2025年、聖なる年をより聖心にふさわしいものとして過ごすために、今年の初土曜日に、この一年をマリア様の汚れなき御心にお捧げいたしましょう。そのために私たちはいま準備をしています。
今日黙想したい点は二つあります。
一つはマリア様の汚れなき御心は大きな愛によって天主と一致している、一つとなっているということです。
第二の点は、マリア様の汚れなき御心のなかには御子の神秘がすべて含まれている、あたかも福音書であるかのようだ、ということです。

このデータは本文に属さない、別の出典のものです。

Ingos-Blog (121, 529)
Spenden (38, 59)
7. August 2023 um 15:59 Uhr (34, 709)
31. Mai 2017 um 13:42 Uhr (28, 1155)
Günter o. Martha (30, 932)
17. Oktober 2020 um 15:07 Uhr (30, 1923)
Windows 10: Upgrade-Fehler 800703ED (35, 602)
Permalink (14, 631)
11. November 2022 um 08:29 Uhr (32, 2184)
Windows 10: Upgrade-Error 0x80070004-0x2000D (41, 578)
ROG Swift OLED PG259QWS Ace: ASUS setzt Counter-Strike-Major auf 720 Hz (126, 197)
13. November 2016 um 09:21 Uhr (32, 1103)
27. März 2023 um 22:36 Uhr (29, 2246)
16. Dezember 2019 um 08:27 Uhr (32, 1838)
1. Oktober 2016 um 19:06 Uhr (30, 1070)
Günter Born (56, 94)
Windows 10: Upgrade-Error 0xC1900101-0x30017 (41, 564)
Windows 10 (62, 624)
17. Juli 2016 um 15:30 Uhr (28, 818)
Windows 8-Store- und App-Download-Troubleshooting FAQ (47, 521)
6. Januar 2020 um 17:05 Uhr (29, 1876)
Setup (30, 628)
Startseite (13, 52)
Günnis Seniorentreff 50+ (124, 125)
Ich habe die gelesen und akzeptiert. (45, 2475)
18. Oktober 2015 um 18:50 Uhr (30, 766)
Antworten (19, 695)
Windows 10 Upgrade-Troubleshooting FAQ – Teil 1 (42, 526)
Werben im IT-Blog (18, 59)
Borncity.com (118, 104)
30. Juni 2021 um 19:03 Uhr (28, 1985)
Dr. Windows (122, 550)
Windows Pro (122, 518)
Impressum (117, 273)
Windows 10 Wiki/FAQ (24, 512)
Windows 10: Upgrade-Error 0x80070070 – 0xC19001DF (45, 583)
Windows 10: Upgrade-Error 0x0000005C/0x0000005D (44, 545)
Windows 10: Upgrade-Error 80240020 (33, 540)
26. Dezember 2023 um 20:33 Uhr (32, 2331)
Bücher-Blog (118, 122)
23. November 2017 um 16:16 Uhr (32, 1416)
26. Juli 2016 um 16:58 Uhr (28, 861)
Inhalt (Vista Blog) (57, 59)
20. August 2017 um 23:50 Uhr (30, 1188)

【聖母の汚れなき御心は巨大な愛によって天主と一致している】
マリア様の汚れなき御心は、天主の御子イエズス・キリストの御母の御心です。天主の御母、ご自身の御心です。そればかりではありません。天主御父の最愛の娘の御心、天主聖霊の愛するいとも清い浄配の御心です。つまり三位一体から深く愛されて、高貴で、愛深い、そして憐れみ深い、そして私たちを母として愛する御心です。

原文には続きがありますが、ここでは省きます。